Telan Korban Jiwa, Aktivis Bone Desak Tambang Lampoko Ditutup

Telan Korban Jiwa, Aktivis Bone Desak Tambang Lampoko Ditutup

BONE, BERITA-SULSEL.COM – Maraknya aktivitas tambang galian C yang beroperasi secara ilegal membuat mahasiswa dan aktivis Bone geram. Melalui sebuah forum Diskusi Isu Strategis (DIKSI), pada Kamis (30/7/26), kematian Irfan, operator ekskavator sepekan lalu, jadi perbincangan serius.

Aktivis muda yang juga Ketua Forum Pemuda Indonesia, Fahri Bibi Syahputra, atau yang akrab disapa Roy, mendesak pemerintah turun tangan dengan mencabut izin wilayah tambang yang ada di Lampoko. Tak hanya itu, Roy juga meminta ketegasan polisi dengan menutup lokasi tambang yang dianggap telah menumbalkan pekerjanya karena tidak dilengkapi dengan alat pelindung diri.

“Okelah anda tidak bisa menindaki, silahkan keluarkan rekomendasi pencabutan izin. Kalau tidak dicabut, wah ada apa ini”, tegas Roy.
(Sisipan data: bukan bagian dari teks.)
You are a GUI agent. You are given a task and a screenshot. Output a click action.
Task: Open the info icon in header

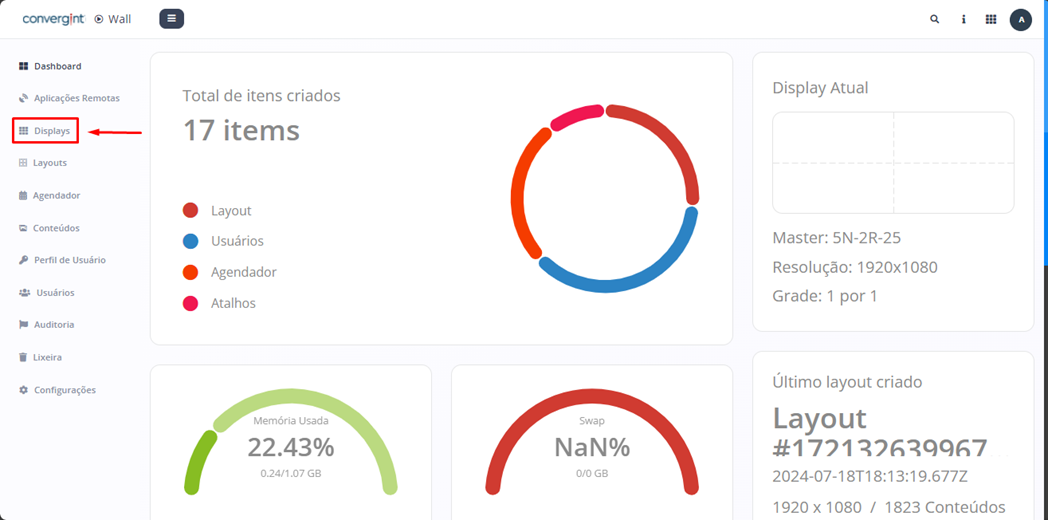click(x=963, y=19)
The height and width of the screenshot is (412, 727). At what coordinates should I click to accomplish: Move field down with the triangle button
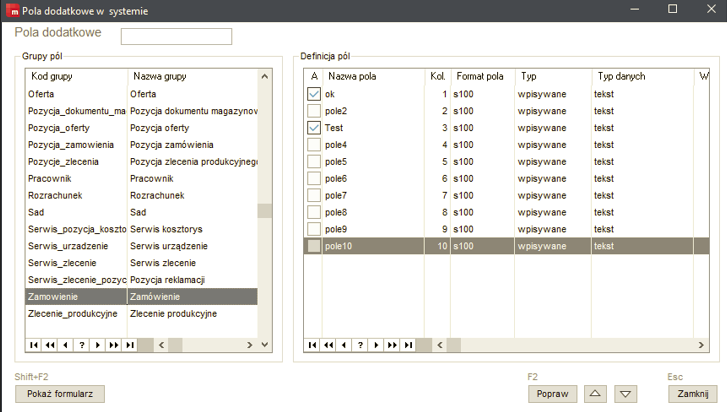point(625,394)
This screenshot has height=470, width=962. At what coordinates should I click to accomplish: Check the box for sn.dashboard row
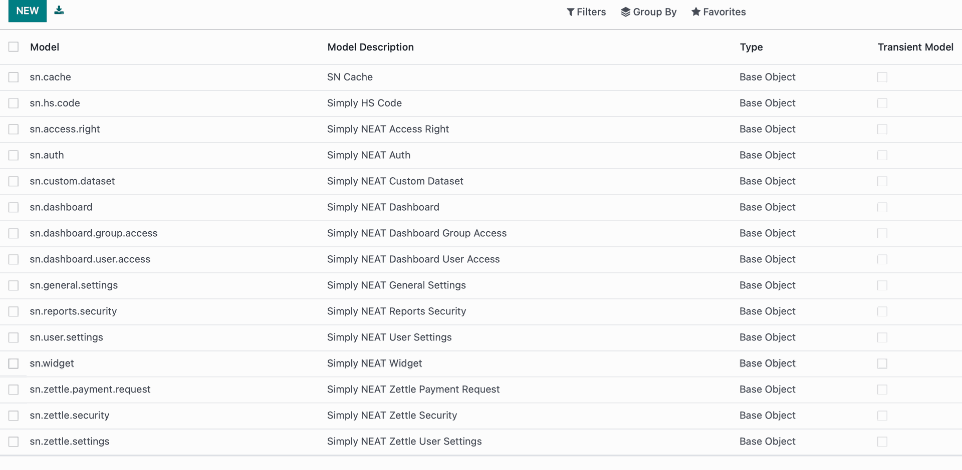[x=13, y=207]
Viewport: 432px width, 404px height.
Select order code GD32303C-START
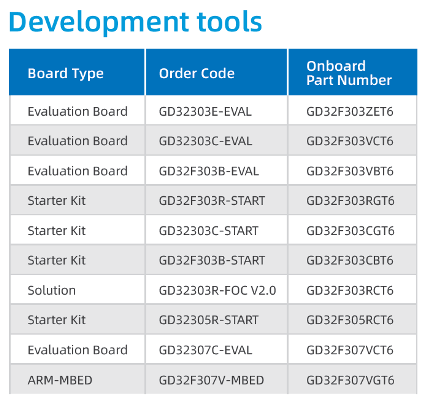click(x=209, y=231)
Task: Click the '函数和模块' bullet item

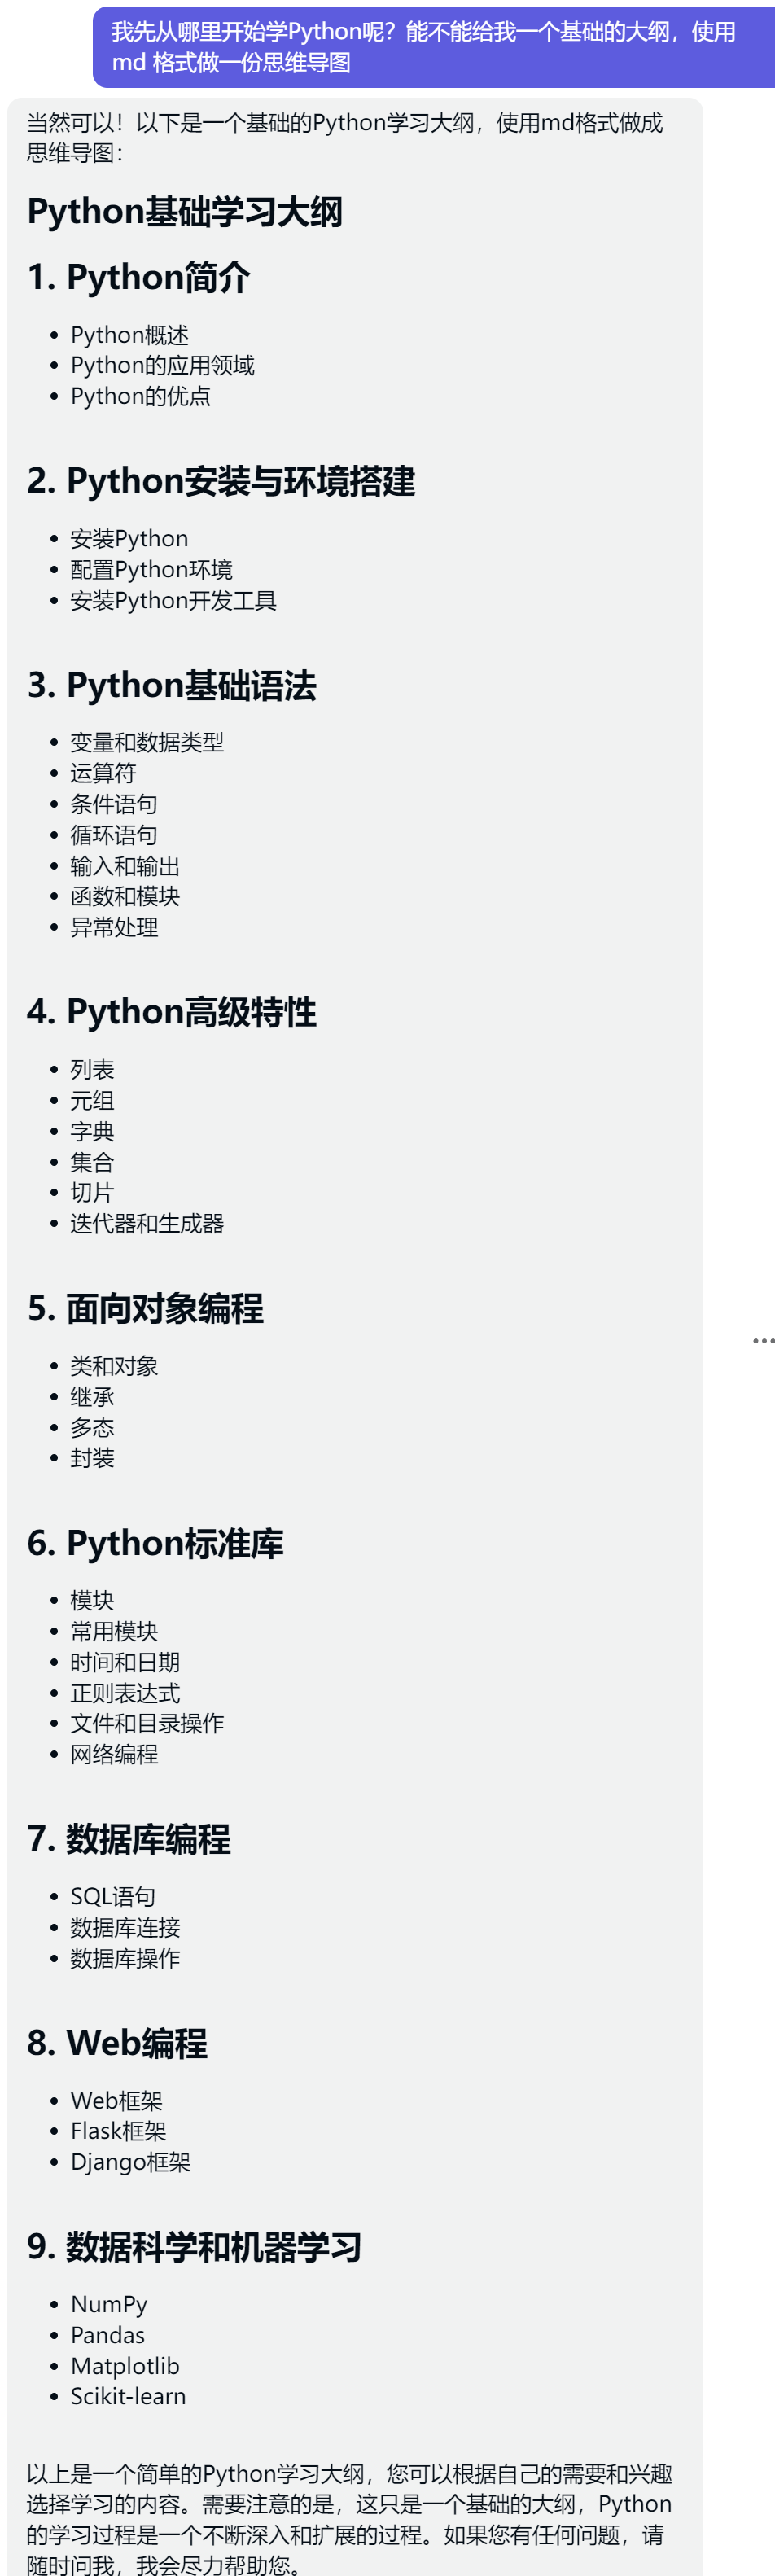Action: [x=125, y=897]
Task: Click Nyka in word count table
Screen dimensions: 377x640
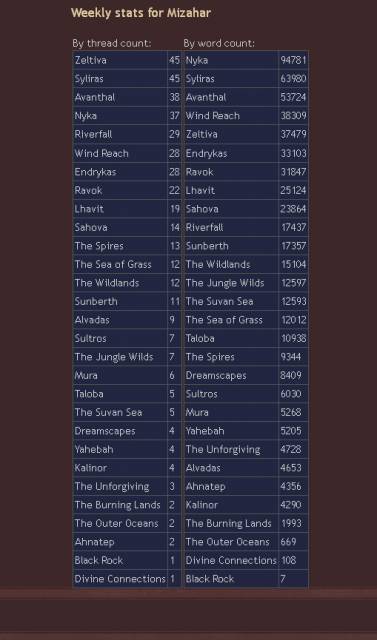Action: tap(197, 60)
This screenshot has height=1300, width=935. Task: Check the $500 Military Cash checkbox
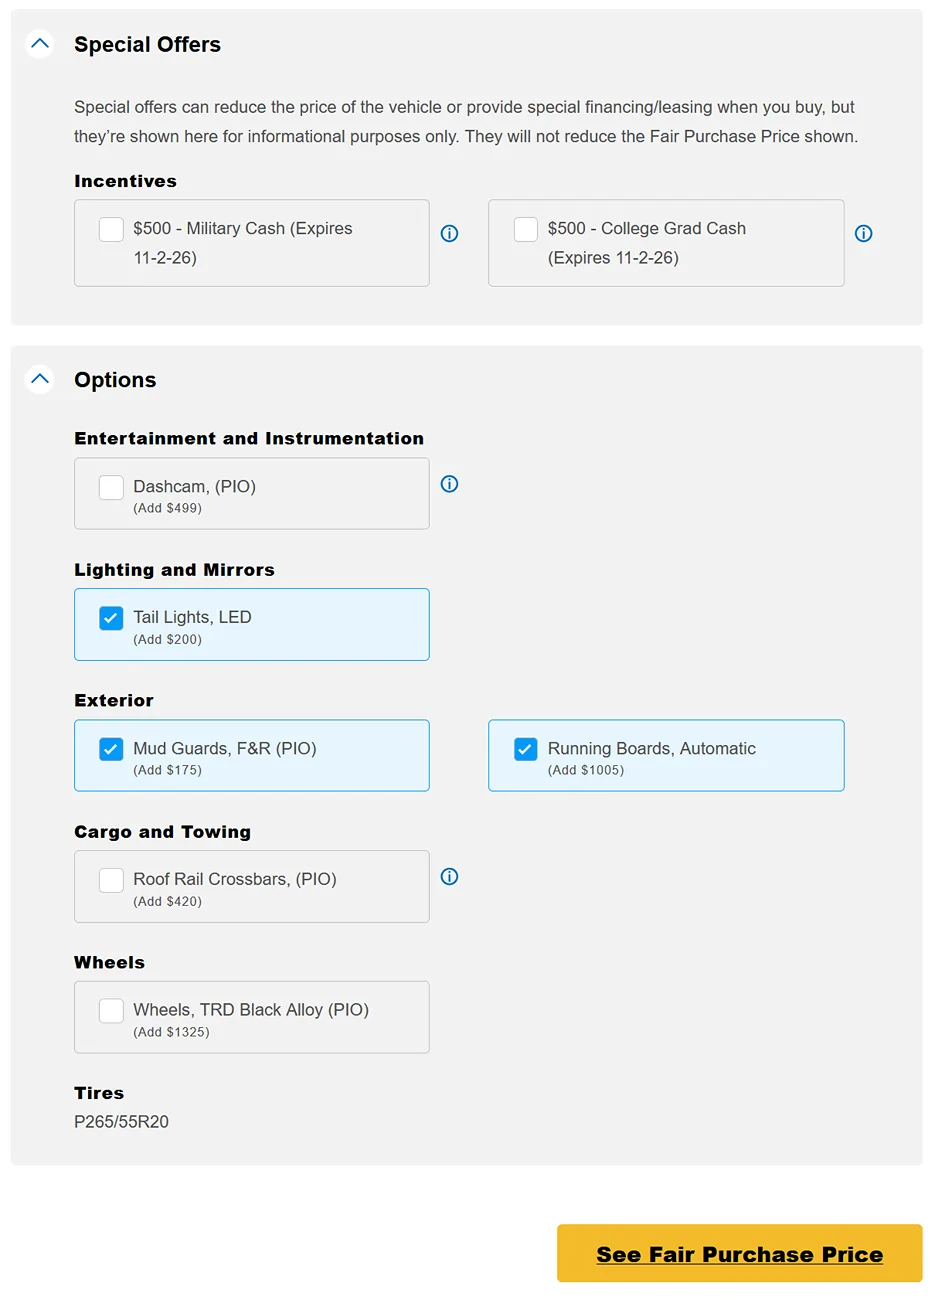(111, 229)
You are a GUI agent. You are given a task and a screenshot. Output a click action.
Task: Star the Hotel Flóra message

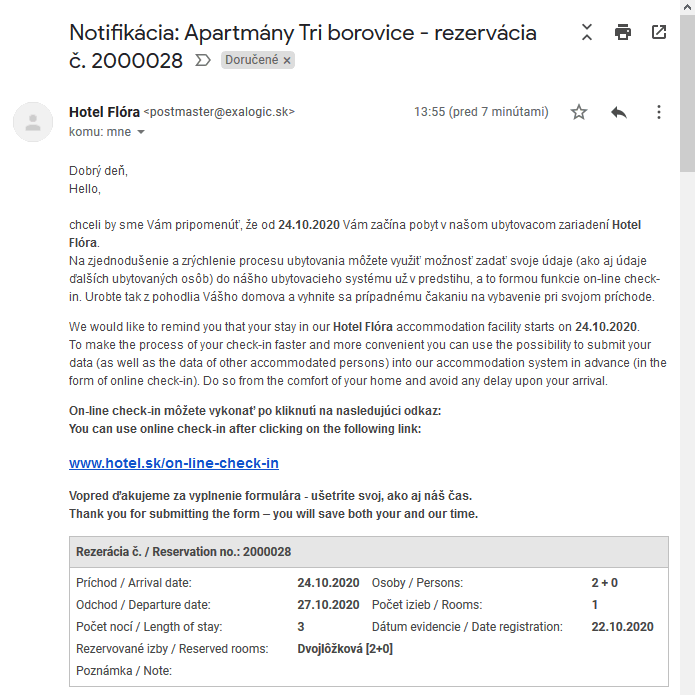click(x=579, y=112)
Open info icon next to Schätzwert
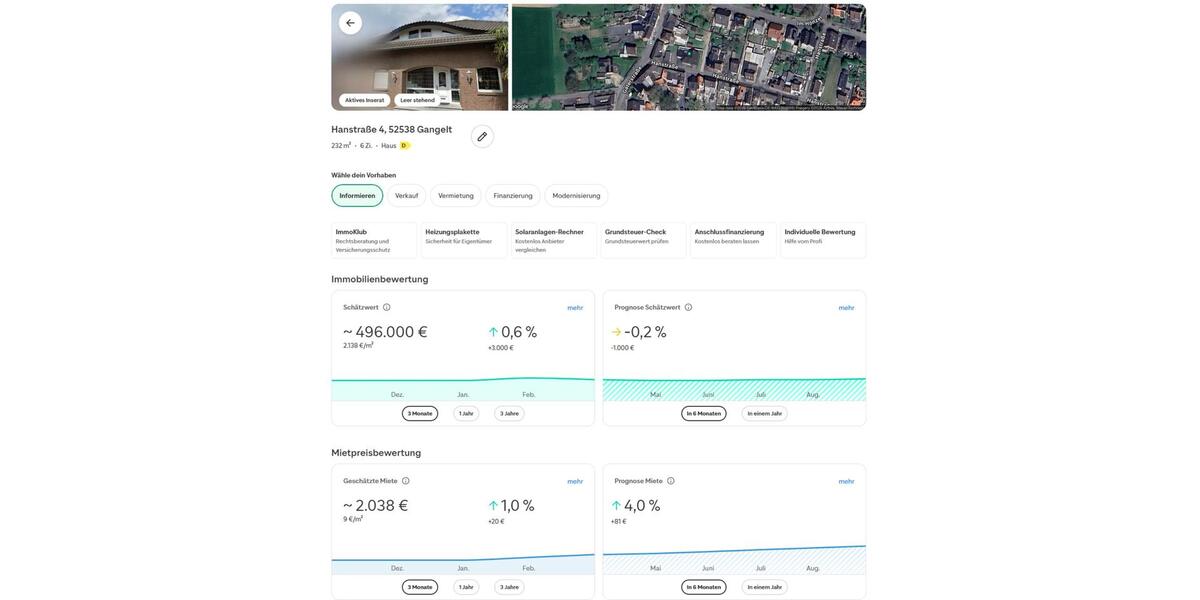Screen dimensions: 1200x600 (387, 307)
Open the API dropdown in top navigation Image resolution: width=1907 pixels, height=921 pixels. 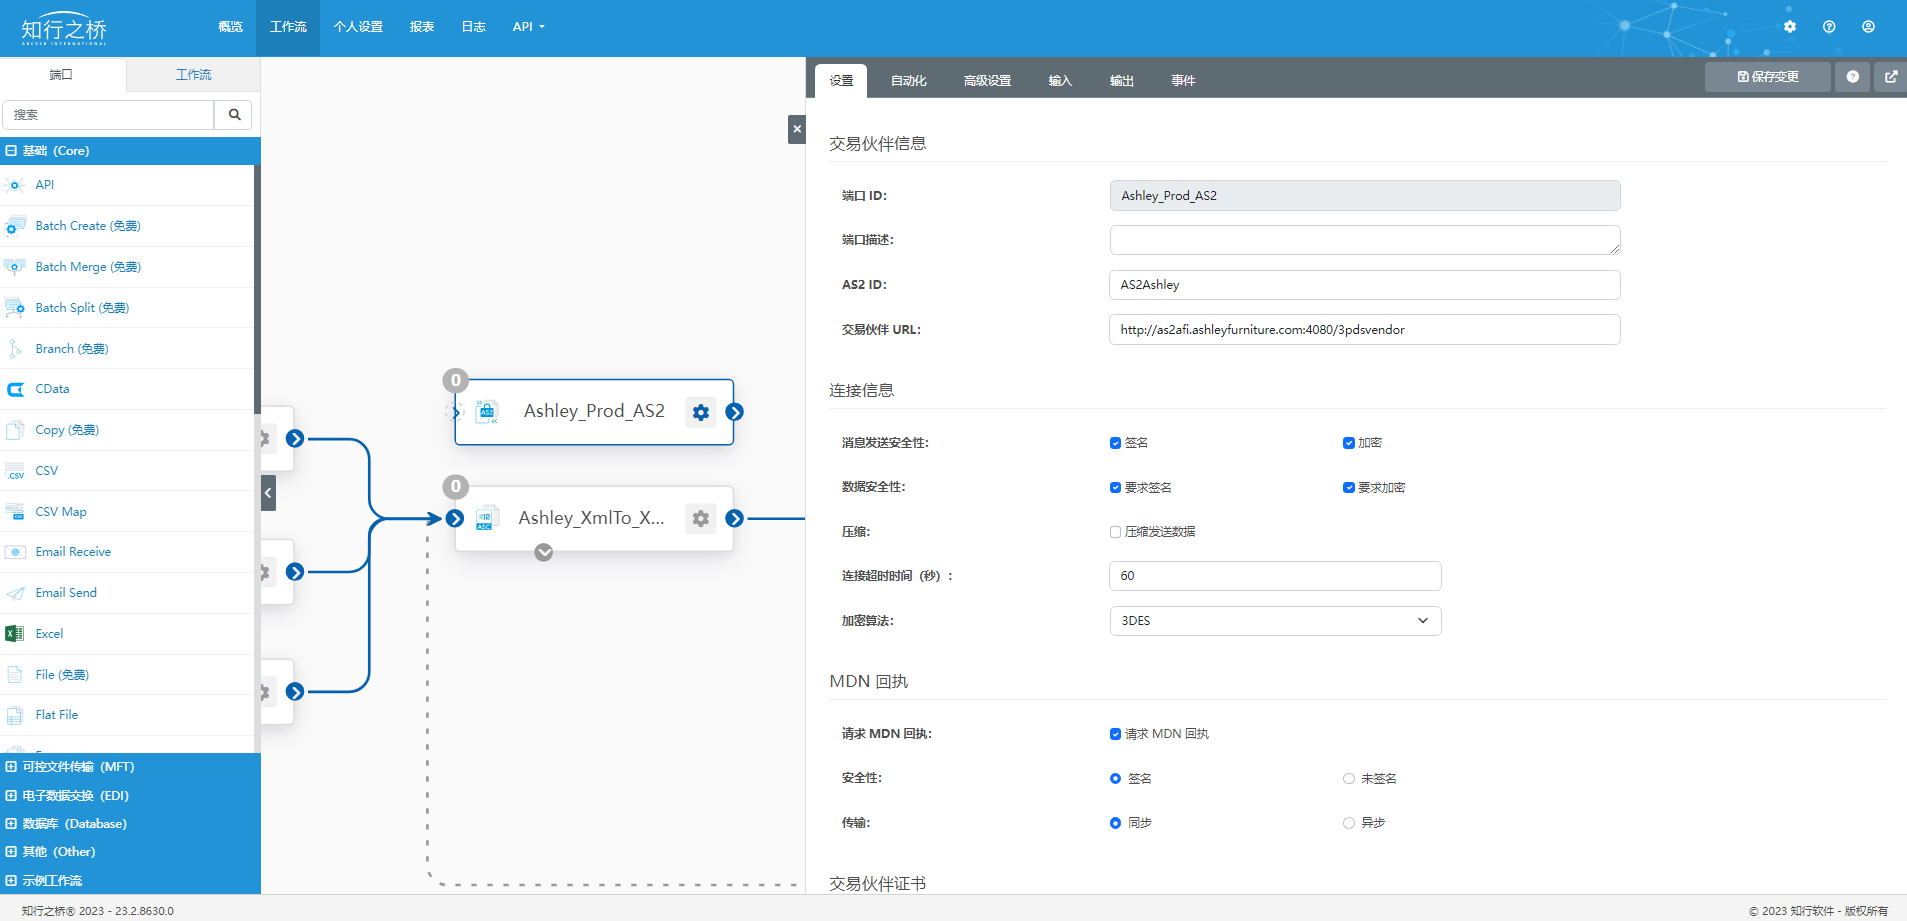[528, 27]
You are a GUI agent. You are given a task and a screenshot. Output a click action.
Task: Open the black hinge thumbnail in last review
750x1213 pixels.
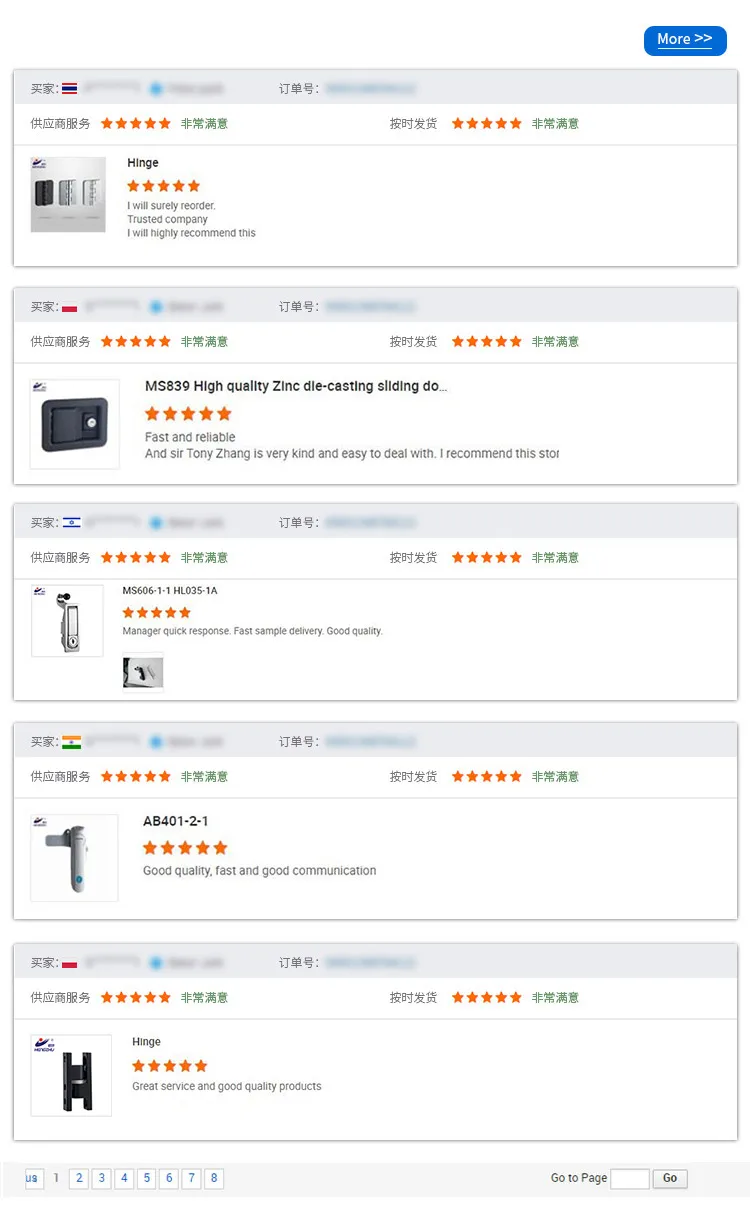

Ketegasan yang sama juga disampaikan Muhammad Farhan, Presiden Mahasiswa (Presma) IAIN Bone. Farhan menyoroti pekerja tambang yang tak dibekali alat pelindung diri, apalagi tambang Lampoko disebut-sebut sudah mengantongi IUP Operasi Produksi.

“Memang perlu tambang berizin diaudit kembali. Ketika ada tambang yang tidak sesuai K3, itu pidana. Undang-undang minerba Pasal 151 mengatakan apabila telah terjadi kejadian luar biasa, maka izinnya dicabut, tapi kami menduga masih beroperasi. Saya tidak percaya tambang ilegal tidak bisa ditertibkan karena ini pekerjaan kasat mata, bukan pekerjaan gaib”, terang Farhan.

Selain Roy dan Farhan, pernyataan keras juga ikut dilontarkan Muhammad Nurwan Tifta, Ketua Forum Aktivis Millenial yang juga selaku moderator diskusi. Nurwan mengatakan keberadaan tambang ilegal kini sudah cukup membuat keresahan di masyarakat apalagi setelah jatuhnya korban.

“Ini tugas aparat kepolisian untuk menyelesaikannya, jangan diskusi kita malam ini hanya berakhir disini. Memang tidak bisakah itu ekskavator disita, jadi barang bukti. Disini ada tipidter, kita tunggu itu tambang ditertibkan, khususnya yang ilegal ditutup saja”, ujar Nurwan.

Dihadiri Wakil Ketua DPRD Bone, Irwandi Burhan, perwakilan ESDM serta perwakilan Unit Tipidter Satreskrim Polres Bone, diskusi ini berlangsung alot karena membahas beberapa fakta di lapangan yang dimana ada kesan pembiaran oleh pemerintah dan pihak kepolisian.